Все на корабле молчат. Только шумят моторы. Хрипловатый голос Якова все слышней.
- "Кристалл-второй", увидел, спешу к вам, начнем, пожалуй!..
- "Кристалл", я готов к работе. Приступаем.
- Все понял, иду на сближение. Давайте подсвет.
- Включить подсвет: киль, крыло, - скомандовал я оператору. И сам замер, вцепившись двумя руками в штурвал, точно держу планку авиагоризонта. Стрелки скорости и высоты почти "не дышат".
Самый острый момент. Наш корабль для Верникова - и горизонт и вообще точка опоры для пилотирования. Он ведет свою машину исключительно по нашей, смотрит только на наши крылья, на наш хвост. На приборы смотреть некогда, да и нет нужды. Взгляда от нас ему оторвать нельзя: малейшая неточность и... Зато на ведущем самолете - мне нужно вести по приборам, вдвойне надежно и плавно. Вести так, чтоб застыли крылья!
Черным-черно вокруг.
Почти не отрываю глаз от дрожащих стрелок в фиолетовом мерцании.
Штурман силуэтом маячит впереди, в глубине носа кабины. Опять стараюсь уловить по нему: ему-то все отлично видно. Он, повернувшись вправо-назад, напряженно следит. Жаль, не вижу его глаз... Что там творится вправо за бортом?

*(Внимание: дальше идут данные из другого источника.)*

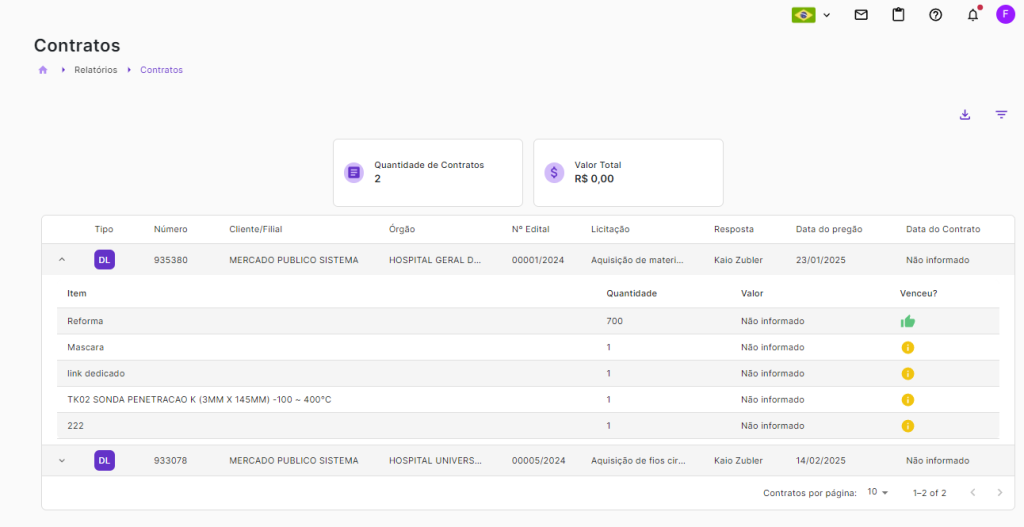The width and height of the screenshot is (1024, 527).
Task: Open the Brazil flag language dropdown
Action: 811,15
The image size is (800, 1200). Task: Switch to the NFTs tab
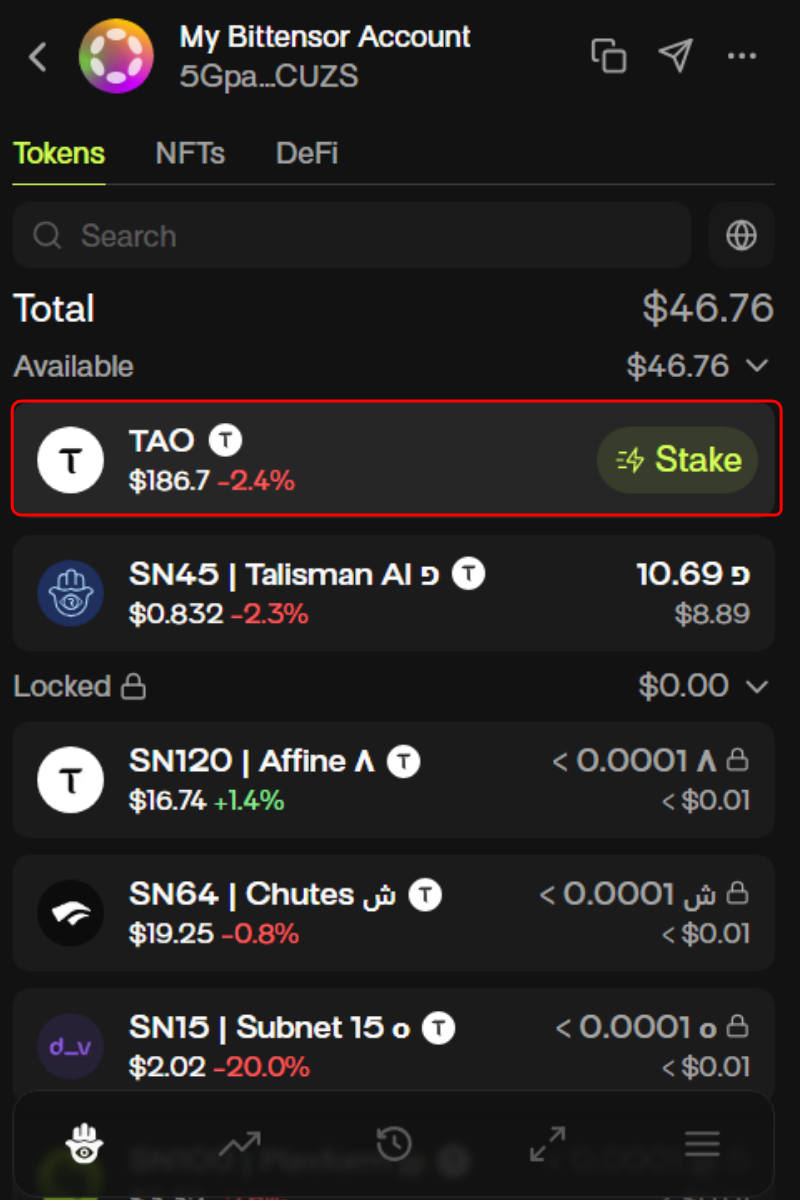click(x=190, y=154)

Я знаю, что рядышком восемь мельниц стригут воздух: четыре на одном крыле, четыре на другом. Между крыльями всего десять-пятнадцать метров темноты. За бортом дьявольский поток огромной скорости. Мы в герметических кабинах - рук не протянешь, не поможешь подхватить шланг: вся вера в автоматику!..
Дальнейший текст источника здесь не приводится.